Eben Upton comments on open source Pi concerns
Raspberry Pi’s will have the Wolfram Language and Mathematica in future versions of Raspbian, but issues about it being non-free software have arisen
The primary mission of the Raspberry Pi has always been to teach kids how to code the same way the BBC Micro did. In this issue we have another ten fantastic projects you can use it with, but for the Raspberry Pi foundation this is just a happy side-effect of the way they’ve created it. It also doesn’t hurt that these kind of practical applications can get children interested in technology as well.
To further this aim, the Raspberry Pi Foundation have announced a partnership with Wolfram research to bundle the Wolfram language and Mathematica with Raspbian. While there will be no charge for the software being on the distro, there are other concerns in the open source community about it not being FOSS. As the community has a done a lot itself to support the Pi, they’re worried about the message this may send.

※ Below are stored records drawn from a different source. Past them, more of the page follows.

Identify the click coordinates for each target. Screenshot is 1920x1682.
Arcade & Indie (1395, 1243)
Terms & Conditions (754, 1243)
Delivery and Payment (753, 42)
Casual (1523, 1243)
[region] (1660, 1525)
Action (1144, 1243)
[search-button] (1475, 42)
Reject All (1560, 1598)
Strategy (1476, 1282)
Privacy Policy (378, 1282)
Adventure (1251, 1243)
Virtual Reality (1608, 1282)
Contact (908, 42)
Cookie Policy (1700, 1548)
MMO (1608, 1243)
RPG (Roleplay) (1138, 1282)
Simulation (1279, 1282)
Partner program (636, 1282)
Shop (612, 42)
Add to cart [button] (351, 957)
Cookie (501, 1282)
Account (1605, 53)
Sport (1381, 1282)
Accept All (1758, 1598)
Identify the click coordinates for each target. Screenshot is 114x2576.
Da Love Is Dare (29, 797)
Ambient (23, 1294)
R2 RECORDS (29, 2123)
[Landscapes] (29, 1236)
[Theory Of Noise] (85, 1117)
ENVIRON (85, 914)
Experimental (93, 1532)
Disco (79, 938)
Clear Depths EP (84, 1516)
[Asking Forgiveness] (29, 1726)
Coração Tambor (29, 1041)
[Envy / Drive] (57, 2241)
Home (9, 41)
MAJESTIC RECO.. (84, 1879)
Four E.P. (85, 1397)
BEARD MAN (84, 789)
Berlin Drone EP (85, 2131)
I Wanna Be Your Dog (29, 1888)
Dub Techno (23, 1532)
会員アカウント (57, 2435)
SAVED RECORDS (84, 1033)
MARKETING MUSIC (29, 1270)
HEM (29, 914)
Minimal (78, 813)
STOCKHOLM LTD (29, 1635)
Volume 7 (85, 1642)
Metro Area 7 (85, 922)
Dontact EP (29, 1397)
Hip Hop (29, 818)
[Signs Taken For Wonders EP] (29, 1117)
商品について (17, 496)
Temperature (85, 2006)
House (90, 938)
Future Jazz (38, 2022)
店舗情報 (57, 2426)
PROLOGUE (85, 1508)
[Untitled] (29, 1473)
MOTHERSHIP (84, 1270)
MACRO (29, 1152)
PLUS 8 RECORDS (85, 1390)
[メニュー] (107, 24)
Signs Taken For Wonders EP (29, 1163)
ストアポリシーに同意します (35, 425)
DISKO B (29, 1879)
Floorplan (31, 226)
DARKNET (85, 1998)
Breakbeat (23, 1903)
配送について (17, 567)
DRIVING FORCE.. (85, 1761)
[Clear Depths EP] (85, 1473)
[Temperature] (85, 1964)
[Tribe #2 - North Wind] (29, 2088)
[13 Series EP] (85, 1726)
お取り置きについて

Eben Upton, co-creator of the Raspberry Pi, was keen to point out the ways Raspberry Pi actively gives back to the community:
“Every time we sell a Pi, we make a small profit. Because we’re a charity, we don’t have shareholders, so every penny of that profit gets invested either in the charitable mission (creating teaching materials, making the case to Government for more investment in computing education), or in improving the platform. Because we’ve made the decision to stick with our current hardware for the foreseeable future most of the investment in the platform goes into software, and most of that goes into open source software. We believe we’re the only SBC vendor making a significant investment of this sort. I’m currently spending a little over $100k (£60,000) per month on projects“
Some of the specific communities it gives back to are: Wayland, the next generation display server; Scratch, the game coder for children; Webkit, a lightweight and open source web rendering engine; XBMC, the most popular Linux-based media centre software; the Linux Kernel and a few more.
It’s fantastic that the foundation are supporting these projects so actively, however some people in the community would prefer dedication to be using as much free software as possible. For now though, the good they do for the community, far outweighs this one use of non-free software.